Many bacterial genomic DNAs and many viral DNAs are circular molecules. Circular DNA molecules also occur in mitochondria, which are present in almost all eukaryotic cells, and in chloroplasts, which are present in plants and some unicellular eukaryotes. Although eukaryotic nuclear DNA is linear, long loops of DNA are fixed in place within chromosomes (see Chapter 8). Each of the two strands in a circular DNA molecule or in a fixed loop of a eukaryotic chromosome forms a closed structure without free ends and is therefore subject to torsional stress.
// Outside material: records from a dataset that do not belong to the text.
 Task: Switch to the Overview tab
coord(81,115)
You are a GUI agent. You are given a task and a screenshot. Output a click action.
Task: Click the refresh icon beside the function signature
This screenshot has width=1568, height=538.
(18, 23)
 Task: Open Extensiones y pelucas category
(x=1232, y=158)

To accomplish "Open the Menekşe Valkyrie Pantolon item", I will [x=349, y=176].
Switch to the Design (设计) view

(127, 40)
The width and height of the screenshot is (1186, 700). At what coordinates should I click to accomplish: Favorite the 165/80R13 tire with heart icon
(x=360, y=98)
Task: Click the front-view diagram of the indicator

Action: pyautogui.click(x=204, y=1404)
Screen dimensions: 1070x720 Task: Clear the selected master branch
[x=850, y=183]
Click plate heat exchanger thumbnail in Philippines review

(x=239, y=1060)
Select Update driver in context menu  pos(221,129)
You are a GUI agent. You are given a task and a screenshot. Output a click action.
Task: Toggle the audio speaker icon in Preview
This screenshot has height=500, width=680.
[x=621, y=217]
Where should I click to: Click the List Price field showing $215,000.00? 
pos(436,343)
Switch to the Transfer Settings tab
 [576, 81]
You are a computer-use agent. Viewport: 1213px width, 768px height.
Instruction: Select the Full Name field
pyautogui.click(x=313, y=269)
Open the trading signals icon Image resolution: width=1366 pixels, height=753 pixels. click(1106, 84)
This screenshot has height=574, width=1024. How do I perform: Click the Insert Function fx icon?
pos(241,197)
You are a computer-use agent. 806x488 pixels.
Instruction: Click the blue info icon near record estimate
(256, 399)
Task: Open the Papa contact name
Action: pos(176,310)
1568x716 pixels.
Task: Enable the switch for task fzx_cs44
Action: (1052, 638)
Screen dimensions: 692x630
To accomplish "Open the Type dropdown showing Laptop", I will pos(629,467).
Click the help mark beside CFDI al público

Most bacterial DNA in chromosomes and DNA isolated from viruses containing circular double-stranded DNA is underwound, meaning that it has fewer helical turns than B-form linear DNA of the same length. As a result, the DNA molecule twists back on itself like a twisted rubber band, forming supercoils (Figure 5-8a). Localized unwinding or overwinding of a DNA molecule, which occurs during DNA replication and transcription, induces torsional stress into the remaining portion of the molecule because the ends of the strands are not free to rotate. All cells, however, contain topoisomerase I, which can relieve the torsional stress that develops in cellular and viral DNA molecules during replication and transcription. This enzyme binds to DNA at random sites and breaks a phosphodiester bond in one strand. Such a one-strand break in DNA is called a nick. The broken end then winds around the uncut strand, leading to loss of supercoils (Figure 5-8b). Finally, the same enzyme joins (ligates) the two ends of the broken strand. Another type of enzyme, topoisomerase II, makes breaks in both strands of a double-stranded DNA and then religates them. As a result, topoisomerase II can both relieve torsional stress and link together two circular DNA molecules as in the links of a chain.